Book Review: Designing Data-Intensive Applications
Data is the king. The purpose of the software that we build is to operate on data. But doing that efficiently and reliably at scale is hard. ‘Designing Data-Intensive Applications’ attempts to give you knowledge and tools to do that.
Can You Handle Your Data?
If you try to look at a software industry from 5,000 feet, what are you likely to see? Lots of code, right? What else? A lot of data. Huge volumes of data. It does not matter what you do as a software engineer - most likely you are handling data of some sort. And the sheer volume of that data is getting bigger every day.
As the volume of data grows, requirements for data processing systems grow as well. It is no longer sufficient to store data in a file or even in a database. Often, it is not even sufficient to process data on a single computer!
Various tools have been developed to facilitate data processing. SQL databases, NoSQL databases, graph databases, map-reduce systems, and many others.

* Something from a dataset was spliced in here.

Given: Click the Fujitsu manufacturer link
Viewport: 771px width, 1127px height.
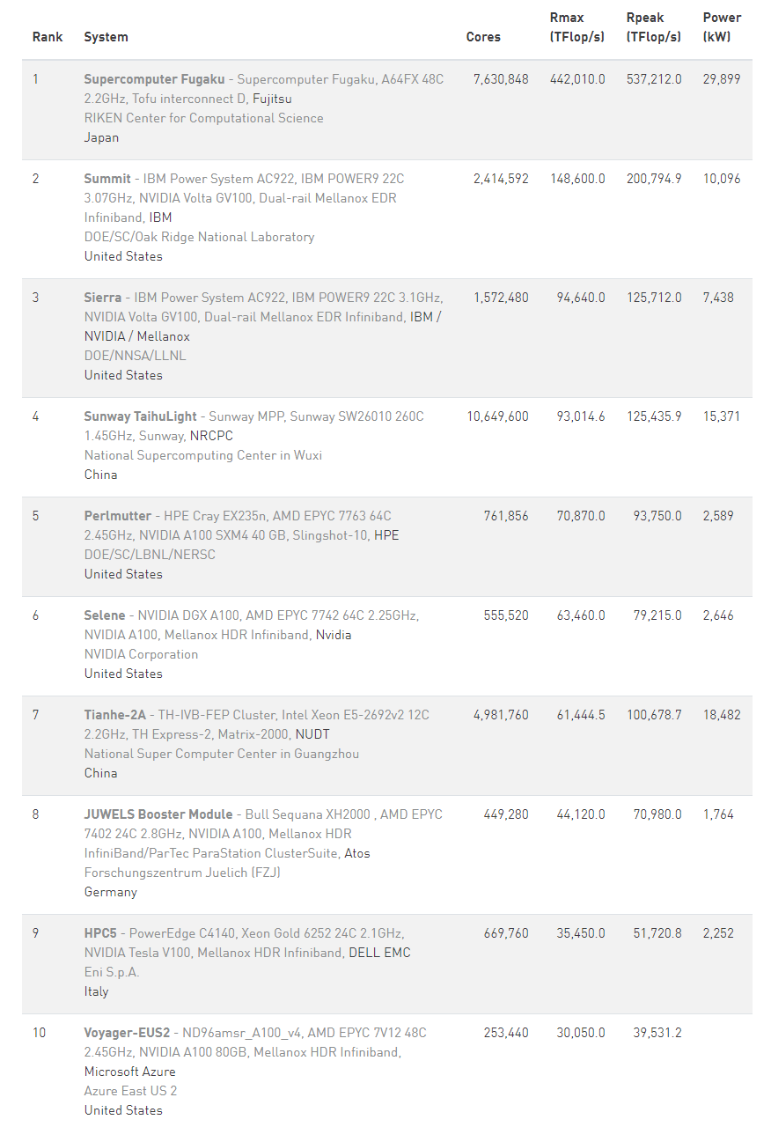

How do you use them effectively? How do you do it at scale? When your system is distributed? And when it needs to be 100% reliable? It is no easy task. You need to have an in-depth understanding of what is going on under the hood of those tools to be able to make good design decisions.
Martin Kleppmann is a researcher of distributed systems at the University of Cambridge, UK. He is also a software engineer who built big data processing systems. His book ‘Designing Data-Intensive Applications’ gives in-depth look at what does it take to build data-intensive systems.
What can you learn
- How to build the simplest database engine in just a few lines of bash code
- What are the fundamental ideas and approaches behind different database types (SQL, NoSQL, etc)
- How to build reliable distributed systems for data processing
- What are the problems with such systems and how to solve them
- What existing data processing tools and approaches exist and how you can use them.
What’s Inside
The books deliver knowledge from the ground up.
First, the author talks about how data is laid out at a low level: how database engines store data on a disk. The book goes into details about writing and reading data, different ways to index data. There’s plenty of information about different approaches for database organization (row-based or column-based storage, key-value storage, etc), what they excel at and why.
Next, the author talks about data in a distributed environment. The book goes in-depth about replication and partitioning, transactions and consistency, how those things affect or contradict each other. The book provides details of how to take into account unreliable networks, clock mismatches, and many other things when building distributed data processing system.
Finally, the book discusses how all those technologies and approaches are used in real life. You can learn about batch and stream data processing, about details of map-reduce technique, what they can and can’t do. The book concludes with the author’s view of the future of data systems and data processing ethics.
The book is filled with examples and detailed explanations. It is very dense, like a 2-year university course compressed into a single book. What I personally liked about this book, is that it provides so much knowledge that is easy to apply, it goes into intricate details of processing large volumes of data, yet keeps perspective on the high-level picture.
Summary
Software designs and requirements change all the time, but fundamental principles do not. I think that this book is a great way to learn fundamental principles that allow building reliable distributed systems to process data at scale. It is not an easy read, not something you can go through fast or remember in great detail. But I feel it is a book that has an important place on a software engineer’s bookshelf. I can be both great learning material and a reliable reference for the future.